TASK PROMPT: Your answer should be the exact lines of the records, starting with the one containing "Where should I click to: Select the Namespace" and running to the end.
################
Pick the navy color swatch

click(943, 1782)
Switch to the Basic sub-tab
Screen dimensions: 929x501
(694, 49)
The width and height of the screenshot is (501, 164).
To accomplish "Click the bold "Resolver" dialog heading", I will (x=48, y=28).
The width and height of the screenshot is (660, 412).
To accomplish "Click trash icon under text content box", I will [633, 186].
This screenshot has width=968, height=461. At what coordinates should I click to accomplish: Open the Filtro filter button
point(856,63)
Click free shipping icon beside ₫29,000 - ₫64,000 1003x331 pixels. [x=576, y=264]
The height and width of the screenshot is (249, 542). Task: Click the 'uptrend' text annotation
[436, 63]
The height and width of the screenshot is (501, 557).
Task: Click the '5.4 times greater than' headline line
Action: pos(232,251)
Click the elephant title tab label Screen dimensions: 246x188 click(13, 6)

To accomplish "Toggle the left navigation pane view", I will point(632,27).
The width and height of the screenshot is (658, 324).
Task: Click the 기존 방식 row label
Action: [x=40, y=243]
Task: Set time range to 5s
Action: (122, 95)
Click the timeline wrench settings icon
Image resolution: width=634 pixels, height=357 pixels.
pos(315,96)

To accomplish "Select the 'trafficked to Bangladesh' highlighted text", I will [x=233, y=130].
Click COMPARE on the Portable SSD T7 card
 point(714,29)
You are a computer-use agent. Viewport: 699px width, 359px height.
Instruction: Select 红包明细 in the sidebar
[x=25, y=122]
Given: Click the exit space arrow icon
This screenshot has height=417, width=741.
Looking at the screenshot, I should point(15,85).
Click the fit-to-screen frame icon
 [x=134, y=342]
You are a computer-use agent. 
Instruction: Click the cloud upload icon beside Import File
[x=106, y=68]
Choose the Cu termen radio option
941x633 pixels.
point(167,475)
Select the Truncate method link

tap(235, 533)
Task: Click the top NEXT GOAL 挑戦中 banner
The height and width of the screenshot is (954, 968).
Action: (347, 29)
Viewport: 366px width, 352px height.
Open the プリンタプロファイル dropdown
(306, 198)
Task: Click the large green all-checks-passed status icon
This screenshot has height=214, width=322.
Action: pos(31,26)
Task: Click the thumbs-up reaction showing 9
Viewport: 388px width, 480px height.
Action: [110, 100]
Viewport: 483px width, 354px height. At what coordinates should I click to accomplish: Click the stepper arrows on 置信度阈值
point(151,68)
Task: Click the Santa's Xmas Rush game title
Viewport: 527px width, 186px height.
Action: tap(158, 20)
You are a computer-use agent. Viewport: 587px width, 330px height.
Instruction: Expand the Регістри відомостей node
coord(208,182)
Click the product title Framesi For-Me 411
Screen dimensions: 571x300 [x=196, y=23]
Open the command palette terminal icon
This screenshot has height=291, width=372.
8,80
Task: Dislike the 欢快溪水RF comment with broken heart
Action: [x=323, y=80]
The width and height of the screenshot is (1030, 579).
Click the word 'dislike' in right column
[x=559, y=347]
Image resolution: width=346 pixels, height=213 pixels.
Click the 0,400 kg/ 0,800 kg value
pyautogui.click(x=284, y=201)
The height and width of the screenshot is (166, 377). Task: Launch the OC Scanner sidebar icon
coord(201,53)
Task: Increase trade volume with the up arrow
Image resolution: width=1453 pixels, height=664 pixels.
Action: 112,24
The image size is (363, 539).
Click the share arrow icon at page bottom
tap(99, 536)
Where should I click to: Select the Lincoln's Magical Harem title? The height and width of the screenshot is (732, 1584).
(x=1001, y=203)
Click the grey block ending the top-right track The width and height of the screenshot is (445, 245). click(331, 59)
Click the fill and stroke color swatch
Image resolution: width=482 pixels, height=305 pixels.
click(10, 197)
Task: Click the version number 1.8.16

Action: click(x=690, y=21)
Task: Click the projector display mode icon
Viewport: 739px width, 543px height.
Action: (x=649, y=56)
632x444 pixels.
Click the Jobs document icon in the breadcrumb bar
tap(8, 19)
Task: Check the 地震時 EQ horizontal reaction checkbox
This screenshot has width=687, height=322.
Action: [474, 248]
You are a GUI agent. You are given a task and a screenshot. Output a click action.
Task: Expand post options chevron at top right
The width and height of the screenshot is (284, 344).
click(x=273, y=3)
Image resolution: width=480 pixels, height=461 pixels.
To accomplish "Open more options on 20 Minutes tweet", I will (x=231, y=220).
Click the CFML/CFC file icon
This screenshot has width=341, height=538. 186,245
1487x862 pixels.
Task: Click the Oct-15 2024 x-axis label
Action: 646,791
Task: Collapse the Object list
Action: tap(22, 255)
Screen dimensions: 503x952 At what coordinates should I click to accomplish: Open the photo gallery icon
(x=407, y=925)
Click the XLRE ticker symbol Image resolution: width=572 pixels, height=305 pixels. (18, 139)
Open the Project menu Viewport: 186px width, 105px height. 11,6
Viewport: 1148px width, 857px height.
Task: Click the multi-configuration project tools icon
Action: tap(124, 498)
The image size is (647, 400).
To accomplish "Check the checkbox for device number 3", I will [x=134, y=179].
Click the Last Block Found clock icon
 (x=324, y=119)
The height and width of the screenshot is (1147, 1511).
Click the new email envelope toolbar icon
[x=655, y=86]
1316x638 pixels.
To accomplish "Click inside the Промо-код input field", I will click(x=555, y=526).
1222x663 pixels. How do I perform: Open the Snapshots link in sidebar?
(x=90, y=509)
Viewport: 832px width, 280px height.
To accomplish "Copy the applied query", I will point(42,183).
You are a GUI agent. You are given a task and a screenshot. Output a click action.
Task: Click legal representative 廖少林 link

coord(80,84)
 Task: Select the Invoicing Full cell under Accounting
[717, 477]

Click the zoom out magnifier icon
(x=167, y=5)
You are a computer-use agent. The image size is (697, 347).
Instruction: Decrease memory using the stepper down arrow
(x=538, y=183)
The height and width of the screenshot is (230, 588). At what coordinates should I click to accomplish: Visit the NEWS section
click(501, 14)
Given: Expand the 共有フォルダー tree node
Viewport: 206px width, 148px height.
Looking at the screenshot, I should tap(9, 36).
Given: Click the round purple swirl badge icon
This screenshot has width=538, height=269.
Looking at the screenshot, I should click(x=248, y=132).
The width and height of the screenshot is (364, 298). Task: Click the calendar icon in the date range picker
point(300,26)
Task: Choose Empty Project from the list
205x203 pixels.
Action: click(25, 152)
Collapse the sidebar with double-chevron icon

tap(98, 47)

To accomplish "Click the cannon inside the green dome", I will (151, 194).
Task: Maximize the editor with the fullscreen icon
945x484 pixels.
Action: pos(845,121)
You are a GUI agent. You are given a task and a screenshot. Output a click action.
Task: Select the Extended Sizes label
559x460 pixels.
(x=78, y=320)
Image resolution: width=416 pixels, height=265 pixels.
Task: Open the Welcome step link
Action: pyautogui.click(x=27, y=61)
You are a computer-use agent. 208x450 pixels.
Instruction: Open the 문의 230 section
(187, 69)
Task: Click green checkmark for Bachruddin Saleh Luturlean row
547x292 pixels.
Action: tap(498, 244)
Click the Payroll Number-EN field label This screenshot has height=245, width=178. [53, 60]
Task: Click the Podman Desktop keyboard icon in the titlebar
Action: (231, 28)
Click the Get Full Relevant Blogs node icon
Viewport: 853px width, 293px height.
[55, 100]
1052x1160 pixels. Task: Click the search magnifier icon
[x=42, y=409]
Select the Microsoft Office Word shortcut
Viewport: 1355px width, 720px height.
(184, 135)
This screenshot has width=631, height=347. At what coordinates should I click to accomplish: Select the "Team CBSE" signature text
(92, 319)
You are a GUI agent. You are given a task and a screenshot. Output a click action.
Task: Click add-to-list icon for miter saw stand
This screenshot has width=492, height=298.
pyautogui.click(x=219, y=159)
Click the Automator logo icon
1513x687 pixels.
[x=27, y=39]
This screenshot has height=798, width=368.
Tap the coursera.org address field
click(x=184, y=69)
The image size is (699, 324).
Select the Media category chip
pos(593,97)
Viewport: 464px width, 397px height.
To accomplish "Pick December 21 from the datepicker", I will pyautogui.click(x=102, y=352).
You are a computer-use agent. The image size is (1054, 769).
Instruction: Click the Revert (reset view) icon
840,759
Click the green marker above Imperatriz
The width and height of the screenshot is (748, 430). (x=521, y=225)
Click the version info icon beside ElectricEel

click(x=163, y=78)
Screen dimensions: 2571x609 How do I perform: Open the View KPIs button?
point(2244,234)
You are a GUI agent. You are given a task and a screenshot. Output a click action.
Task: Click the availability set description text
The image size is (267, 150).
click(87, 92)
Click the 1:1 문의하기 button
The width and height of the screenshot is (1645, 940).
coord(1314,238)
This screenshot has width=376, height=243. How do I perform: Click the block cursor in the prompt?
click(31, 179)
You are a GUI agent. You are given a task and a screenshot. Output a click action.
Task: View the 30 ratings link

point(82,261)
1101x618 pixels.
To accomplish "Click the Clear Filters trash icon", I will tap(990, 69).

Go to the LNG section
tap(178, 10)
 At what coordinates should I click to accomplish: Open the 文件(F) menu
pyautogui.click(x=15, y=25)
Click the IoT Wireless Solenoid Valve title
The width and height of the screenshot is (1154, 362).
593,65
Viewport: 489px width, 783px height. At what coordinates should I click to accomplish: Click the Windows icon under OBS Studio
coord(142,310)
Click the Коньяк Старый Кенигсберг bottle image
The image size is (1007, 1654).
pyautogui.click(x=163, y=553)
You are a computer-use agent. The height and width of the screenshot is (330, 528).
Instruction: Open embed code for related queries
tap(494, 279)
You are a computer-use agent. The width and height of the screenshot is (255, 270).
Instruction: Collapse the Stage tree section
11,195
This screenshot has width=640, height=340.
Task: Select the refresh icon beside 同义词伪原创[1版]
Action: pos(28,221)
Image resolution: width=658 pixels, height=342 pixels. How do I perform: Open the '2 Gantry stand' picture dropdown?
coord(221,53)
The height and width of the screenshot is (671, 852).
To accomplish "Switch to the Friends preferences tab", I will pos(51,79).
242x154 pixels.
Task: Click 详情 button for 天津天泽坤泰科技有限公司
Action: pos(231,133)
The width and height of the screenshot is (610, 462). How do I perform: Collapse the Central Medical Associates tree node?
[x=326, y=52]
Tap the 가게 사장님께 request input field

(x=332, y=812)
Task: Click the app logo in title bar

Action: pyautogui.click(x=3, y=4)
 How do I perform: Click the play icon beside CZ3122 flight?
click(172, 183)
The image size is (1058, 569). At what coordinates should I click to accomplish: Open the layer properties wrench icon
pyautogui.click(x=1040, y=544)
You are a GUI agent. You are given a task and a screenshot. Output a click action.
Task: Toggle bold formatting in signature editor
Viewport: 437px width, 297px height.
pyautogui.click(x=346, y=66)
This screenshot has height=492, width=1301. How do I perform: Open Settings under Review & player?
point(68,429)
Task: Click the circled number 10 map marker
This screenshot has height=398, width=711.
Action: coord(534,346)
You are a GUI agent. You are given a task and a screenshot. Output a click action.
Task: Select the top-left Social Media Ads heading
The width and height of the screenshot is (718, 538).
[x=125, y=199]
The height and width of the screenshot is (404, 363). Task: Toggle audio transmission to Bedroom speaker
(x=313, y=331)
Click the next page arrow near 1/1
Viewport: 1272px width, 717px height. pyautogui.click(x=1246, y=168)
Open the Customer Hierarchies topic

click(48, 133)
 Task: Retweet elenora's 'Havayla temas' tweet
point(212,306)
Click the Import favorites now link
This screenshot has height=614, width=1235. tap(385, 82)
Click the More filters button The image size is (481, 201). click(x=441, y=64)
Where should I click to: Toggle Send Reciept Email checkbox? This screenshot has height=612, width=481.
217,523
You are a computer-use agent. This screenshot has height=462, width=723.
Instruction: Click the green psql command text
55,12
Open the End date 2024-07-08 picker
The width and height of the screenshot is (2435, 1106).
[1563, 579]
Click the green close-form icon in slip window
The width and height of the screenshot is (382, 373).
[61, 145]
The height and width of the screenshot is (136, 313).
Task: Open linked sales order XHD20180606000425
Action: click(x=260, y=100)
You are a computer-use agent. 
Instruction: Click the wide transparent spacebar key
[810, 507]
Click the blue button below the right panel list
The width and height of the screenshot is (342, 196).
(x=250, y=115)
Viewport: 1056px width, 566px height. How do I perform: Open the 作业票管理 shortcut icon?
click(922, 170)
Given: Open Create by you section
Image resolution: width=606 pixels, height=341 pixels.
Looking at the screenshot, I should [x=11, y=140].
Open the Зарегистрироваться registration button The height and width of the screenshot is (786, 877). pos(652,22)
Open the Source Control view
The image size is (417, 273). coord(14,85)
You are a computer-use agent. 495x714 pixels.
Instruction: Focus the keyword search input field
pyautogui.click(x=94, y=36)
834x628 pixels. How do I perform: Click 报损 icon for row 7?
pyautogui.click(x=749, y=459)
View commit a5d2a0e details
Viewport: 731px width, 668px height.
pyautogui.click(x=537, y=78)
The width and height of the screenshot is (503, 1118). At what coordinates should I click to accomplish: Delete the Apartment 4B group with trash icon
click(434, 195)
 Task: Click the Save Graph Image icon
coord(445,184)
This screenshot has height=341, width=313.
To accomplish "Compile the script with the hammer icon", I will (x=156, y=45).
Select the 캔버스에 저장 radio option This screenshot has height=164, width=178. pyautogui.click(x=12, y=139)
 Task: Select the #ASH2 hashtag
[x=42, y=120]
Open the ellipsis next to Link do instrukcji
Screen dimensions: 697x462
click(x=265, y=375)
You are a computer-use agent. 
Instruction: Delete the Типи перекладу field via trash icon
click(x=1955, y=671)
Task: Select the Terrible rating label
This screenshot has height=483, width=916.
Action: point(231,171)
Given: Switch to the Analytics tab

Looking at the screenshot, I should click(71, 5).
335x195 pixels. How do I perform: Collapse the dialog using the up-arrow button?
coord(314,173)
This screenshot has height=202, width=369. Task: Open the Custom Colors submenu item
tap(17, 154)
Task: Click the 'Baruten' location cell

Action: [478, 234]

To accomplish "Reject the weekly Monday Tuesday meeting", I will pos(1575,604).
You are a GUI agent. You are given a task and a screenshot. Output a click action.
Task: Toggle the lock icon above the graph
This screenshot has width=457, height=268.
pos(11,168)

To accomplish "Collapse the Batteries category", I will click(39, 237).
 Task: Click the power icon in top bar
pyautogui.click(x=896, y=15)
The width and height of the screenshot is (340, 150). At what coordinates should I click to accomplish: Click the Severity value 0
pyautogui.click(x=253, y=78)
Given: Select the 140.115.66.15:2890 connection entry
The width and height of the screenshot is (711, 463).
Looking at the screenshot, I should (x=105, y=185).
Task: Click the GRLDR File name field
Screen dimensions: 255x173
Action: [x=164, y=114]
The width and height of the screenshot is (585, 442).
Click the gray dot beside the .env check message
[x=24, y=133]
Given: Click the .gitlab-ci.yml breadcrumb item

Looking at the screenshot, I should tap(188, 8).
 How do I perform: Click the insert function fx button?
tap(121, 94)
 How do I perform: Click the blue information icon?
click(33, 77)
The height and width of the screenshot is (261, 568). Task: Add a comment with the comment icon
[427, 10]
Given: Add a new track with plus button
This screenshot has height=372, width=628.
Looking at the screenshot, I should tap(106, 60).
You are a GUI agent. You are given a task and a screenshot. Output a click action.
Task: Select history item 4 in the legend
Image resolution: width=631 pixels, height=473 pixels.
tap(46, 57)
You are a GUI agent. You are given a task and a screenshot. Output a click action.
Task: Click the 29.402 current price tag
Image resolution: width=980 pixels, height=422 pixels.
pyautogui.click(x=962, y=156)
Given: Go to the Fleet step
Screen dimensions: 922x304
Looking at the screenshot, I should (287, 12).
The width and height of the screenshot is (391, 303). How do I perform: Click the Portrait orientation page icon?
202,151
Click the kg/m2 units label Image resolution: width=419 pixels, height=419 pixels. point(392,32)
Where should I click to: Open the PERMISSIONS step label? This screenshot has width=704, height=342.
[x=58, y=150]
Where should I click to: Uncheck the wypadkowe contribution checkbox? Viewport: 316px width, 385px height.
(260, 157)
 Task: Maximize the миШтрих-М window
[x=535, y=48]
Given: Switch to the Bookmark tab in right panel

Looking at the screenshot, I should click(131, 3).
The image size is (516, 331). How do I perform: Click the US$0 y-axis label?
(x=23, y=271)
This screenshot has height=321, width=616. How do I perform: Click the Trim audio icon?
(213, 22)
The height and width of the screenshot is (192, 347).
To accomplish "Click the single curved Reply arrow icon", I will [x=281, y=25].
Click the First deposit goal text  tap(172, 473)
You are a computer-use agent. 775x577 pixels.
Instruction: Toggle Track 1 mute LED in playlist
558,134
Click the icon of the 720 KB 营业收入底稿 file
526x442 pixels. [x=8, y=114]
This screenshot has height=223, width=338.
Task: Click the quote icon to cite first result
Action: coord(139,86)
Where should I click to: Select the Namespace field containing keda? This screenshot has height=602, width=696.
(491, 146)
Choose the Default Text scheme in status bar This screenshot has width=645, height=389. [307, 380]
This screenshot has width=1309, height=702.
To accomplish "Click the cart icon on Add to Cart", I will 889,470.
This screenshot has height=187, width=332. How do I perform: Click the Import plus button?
################
REPLY:
Where should I click to: Select the Namespace field containing keda? This screenshot has height=602, width=696.
(491, 146)
Choose the Default Text scheme in status bar This screenshot has width=645, height=389. [307, 380]
This screenshot has width=1309, height=702.
To accomplish "Click the cart icon on Add to Cart", I will 889,470.
This screenshot has height=187, width=332. How do I perform: Click the Import plus button?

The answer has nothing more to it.